Director, Site Reliability Engineering
With Salesforce in Burlington MA USMore jobs from Salesforce
Posted on April 02, 2019
About this job
Job type: Full-time
Experience level: Senior, Lead, Manager
Role: System Administrator
Industry: Cloud Services, Information Technology
Company size: 10k+ people
Company type: Public
This role to reshape, innovate, and refunction our globally distributed Site Reliability teams at Salesforce. You’d be responsible to build a resilient platform with customer experience at the center of what we do. You’d be empowered to envision incident response by building out best in class tools, diagnostics,configurations, processes, and partnerships with a CI/CD mindset.
This role will be a balance of technical, influential leadership, and managerial expertise. You will proactively set technical direction on incident bridges and marshall resources accordingly. You will also ensure that investigations are following appropriate troubleshooting paths, monitoring, triage and change execution remain optimal. This position will involve fostering and maintaining strong relationships cross-functionally by ensuring the SRE team are vital stakeholders within any process and procedural enhancements, including M&A. As a managerial leader, you will inspire, coach, and mentor your managers and individual contributors to develop their career aspirations into reality.
Lead and manage a teams responsible for: Incident Management, Detection, Change Execution/Approvals, and maintenance for all integrated properties, as well as root cause analysis/remediation and other proactive measures to improve the stability of customer performance and minimize risk of impact to customers. The team work collaboratively with internal R&D Teams, and partner closely with various teams to drive resiliency improvements and reduce our MTTD and MTTR. You will manage a highly skilled team that currently work on shift rotation.

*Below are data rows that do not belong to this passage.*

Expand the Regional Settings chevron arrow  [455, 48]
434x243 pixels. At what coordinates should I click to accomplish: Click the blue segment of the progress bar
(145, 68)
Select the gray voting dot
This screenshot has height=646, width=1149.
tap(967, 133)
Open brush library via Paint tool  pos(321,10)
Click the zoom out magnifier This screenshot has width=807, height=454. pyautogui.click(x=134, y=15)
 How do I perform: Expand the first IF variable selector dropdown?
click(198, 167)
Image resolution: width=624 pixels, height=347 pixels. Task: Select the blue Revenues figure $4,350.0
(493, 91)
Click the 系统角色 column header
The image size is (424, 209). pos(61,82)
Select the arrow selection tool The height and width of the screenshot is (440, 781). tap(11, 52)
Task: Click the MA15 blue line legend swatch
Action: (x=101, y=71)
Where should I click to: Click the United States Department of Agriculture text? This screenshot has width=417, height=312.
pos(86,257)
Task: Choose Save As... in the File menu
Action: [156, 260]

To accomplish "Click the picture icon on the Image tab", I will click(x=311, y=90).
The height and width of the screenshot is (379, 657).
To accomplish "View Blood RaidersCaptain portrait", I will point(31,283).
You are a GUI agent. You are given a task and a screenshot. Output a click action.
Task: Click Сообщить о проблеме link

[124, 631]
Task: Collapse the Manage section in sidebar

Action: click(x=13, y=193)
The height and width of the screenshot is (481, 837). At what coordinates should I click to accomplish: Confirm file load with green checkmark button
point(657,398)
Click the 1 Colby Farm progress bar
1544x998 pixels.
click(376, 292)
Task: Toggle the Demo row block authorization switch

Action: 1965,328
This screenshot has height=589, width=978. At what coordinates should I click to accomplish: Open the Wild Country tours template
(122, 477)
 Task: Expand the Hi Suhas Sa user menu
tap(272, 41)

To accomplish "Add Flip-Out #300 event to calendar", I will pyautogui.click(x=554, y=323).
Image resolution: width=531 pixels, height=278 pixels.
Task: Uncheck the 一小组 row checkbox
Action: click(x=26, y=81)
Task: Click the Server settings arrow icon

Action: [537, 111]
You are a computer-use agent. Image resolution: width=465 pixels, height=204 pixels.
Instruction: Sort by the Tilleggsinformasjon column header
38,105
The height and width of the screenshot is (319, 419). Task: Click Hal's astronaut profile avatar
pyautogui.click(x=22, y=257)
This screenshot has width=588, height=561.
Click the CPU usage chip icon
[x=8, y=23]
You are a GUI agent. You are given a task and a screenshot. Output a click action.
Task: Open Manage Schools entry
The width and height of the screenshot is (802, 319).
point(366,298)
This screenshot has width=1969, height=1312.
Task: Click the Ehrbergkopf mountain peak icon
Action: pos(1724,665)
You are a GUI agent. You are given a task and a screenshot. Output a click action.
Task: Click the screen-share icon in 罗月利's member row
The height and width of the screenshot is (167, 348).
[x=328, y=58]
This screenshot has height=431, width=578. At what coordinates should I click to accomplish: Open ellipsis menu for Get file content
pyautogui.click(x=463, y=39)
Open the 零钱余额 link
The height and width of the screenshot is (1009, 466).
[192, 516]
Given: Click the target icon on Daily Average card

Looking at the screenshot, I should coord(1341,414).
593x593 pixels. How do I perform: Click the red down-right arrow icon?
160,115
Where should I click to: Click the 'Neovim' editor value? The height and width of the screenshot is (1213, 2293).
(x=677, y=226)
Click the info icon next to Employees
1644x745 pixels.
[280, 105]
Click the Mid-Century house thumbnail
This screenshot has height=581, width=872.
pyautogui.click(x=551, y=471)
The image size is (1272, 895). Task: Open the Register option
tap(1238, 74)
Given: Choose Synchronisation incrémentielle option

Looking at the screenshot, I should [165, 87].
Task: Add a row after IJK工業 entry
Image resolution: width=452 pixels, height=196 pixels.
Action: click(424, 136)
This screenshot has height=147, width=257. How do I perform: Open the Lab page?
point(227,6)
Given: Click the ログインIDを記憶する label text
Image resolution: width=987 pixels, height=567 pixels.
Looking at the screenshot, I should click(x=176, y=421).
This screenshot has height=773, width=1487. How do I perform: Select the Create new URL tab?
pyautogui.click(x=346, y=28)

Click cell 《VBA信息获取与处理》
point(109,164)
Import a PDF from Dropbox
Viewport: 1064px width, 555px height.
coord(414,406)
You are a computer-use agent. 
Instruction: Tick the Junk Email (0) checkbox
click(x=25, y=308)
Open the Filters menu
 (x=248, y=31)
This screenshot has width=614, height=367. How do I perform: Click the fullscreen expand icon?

Ensures optics proactively in diagnostics, detection, configuration, application, develop service-ownership to fill gaps and provide detective in customer experience
Creating capabilities to have SR team respond in a timely manner to incidents and find root cause
Work successfully with other cross-cloud service owners (developers, DBAs, Network etc) with positive relationships but with influence
Proactive measure to impact customers beyond current NOC SRE team - We want to actually solve the problems and configure visibility
Involved in public cloud tooling in Linux environments
Collaborate with SR dashboards and analytics to give predictive insights on data center environments for customers
Passionate about engineering productivity and service ownership and customer success
Passionate about Continuous Integration and Delivery and driving teams to adopt this delivery model
Excited by building reliable, self-healing services on unreliable hardware
Experience designing, developing, debugging, and operating resilient distributed systems that run across thousands of compute nodes in multiple datacenters
10+ years of Infrastructure Engineering experience
7+ years managing Site Reliability, NOC, or mixed engineering teams and/or Managers in globally distributed environments
Past Experience in Incident Management and strong understanding of ITIL service operations and SCRUM methodologies
Experience growing high performing, globally distributed engineering teams
Passionate about employee development with experience successfully coaching and managing managers and individuals to achieve goals
- Strong communication , organizational, analytical and problem solving skills and attention to detail
Experience in a large-scale Linux data center environment with knowledge in administration, troubleshooting
Process improvement and change management
Has a passion for: Teamwork and collaboration, Adaptability, Communication, Problem Solving, Customer Focus, Results, and Innovation.
Provides vision as a multipler to deliver
Entrepreneurial-spirited, Results-driven, communicator, aloha spirit
Nerdy and business-like
Experience with software-based infrastructure such as AWS, GCP, Azure, GCE, CoreOS
Windows Systems knowledge as well
Experience with M&A Strategy with Site Reliability
MS in Computer Science or related field, or
BS in Computer Science plus relevant job-related experience
Salesforce, the Customer Success Platform and world's #1 CRM, empowers companies to connect with their customers in a whole new way. We are the fastest growing of the top 10 enterprise software companies, the World's Most Innovative Company according to Forbes, and one of Fortune's 100 Best Companies to Work for nine years running. The growth, innovation, and Aloha spirit of Salesforce are driven by our incredible employees who thrive on delivering success for our customers while also finding time to give back through our 1/1/1 model, which leverages 1% of our time, equity, and product to improve communities around the world.